Turn the rows below into a JSON list of strings, one string per line, skipping blank lines and leaving out the pictures.

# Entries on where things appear
┌──
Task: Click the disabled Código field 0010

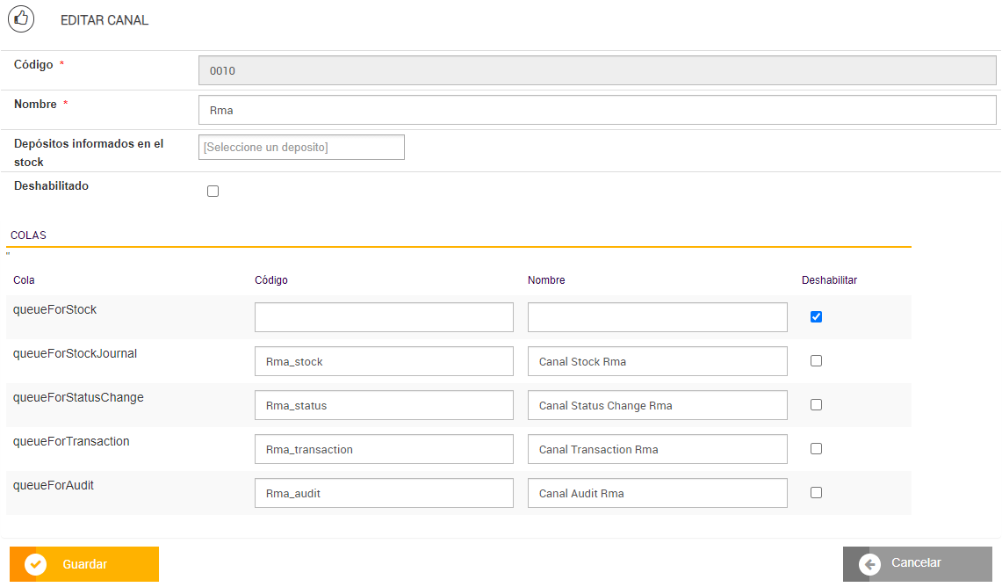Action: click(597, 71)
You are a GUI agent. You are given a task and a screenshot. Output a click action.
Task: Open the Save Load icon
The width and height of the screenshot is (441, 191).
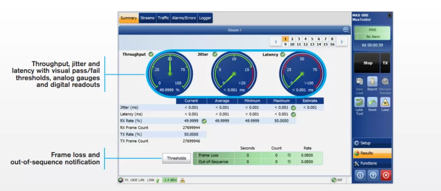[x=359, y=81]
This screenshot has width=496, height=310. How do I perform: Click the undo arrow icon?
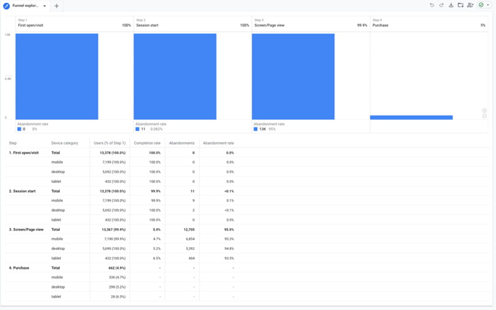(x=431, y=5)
└──
# Answer to the task
[
  "Task: Click the disabled Código field 0010",
  "Action: click(597, 71)",
  "You are a GUI agent. You are given a task and a screenshot. Output a click action.",
  "Task: Open the Save Load icon",
  "The width and height of the screenshot is (441, 191).",
  "[x=359, y=81]",
  "This screenshot has width=496, height=310. How do I perform: Click the undo arrow icon?",
  "(x=431, y=5)"
]